EXERCISE PROMPT
Reproduce every line of the material from the one containing "Open the 王超 contact dropdown" through the one containing "pos(91,329)", including both of those lines. Leave out the pictures.

STORED RECORDS
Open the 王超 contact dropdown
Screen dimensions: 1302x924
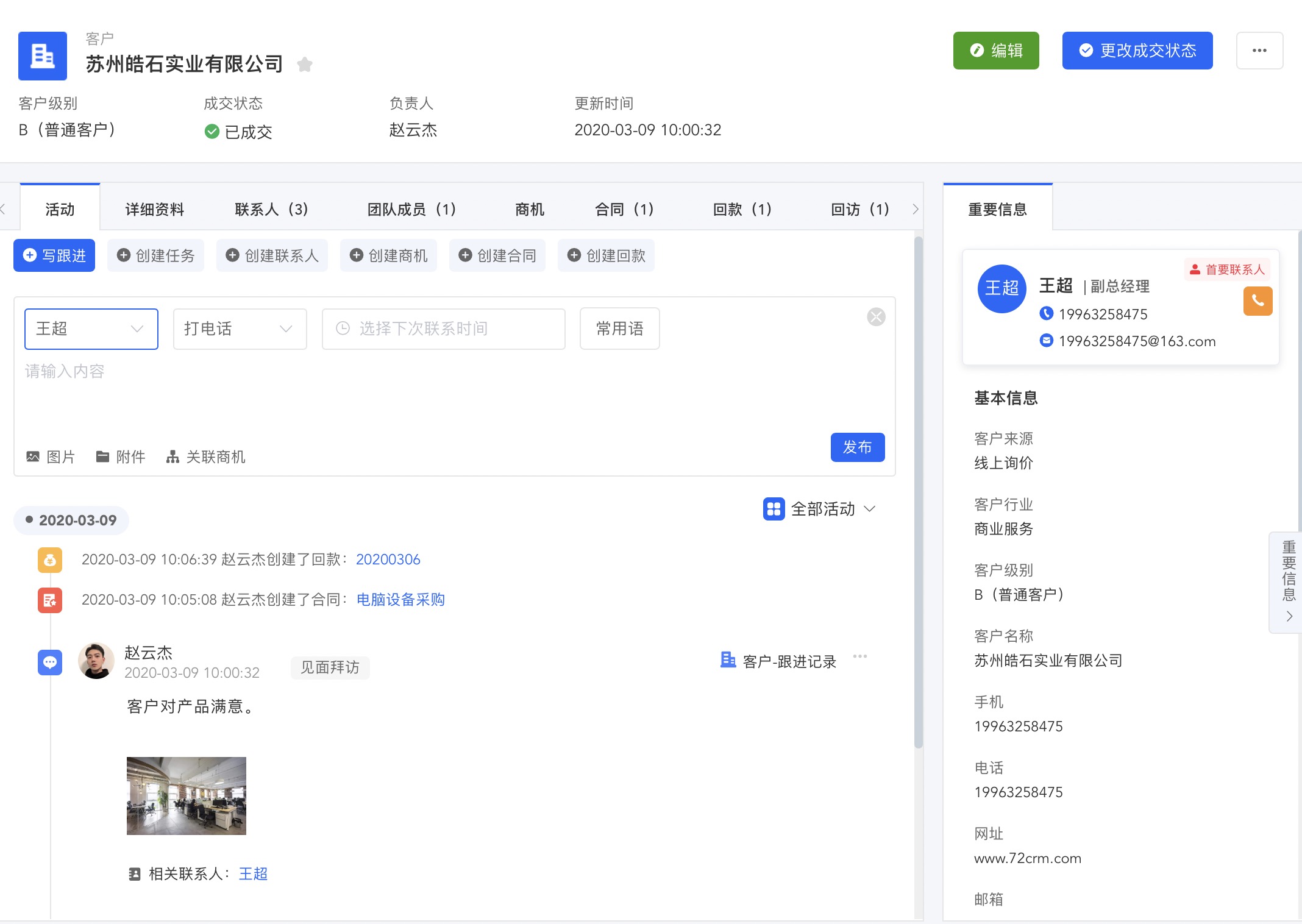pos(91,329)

...

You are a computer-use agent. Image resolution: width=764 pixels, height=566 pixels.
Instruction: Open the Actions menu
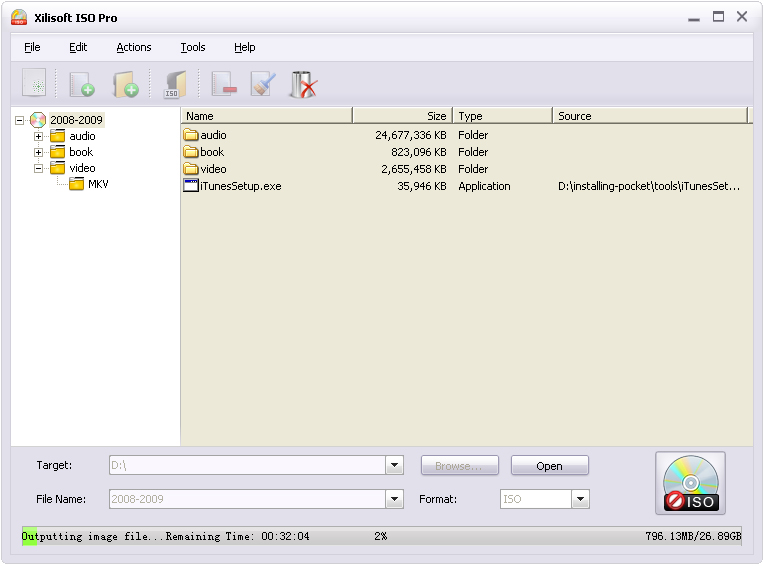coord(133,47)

RESPONSE TO THIS TASK
Open the 王超 contact dropdown
Screen dimensions: 1302x924
pos(91,329)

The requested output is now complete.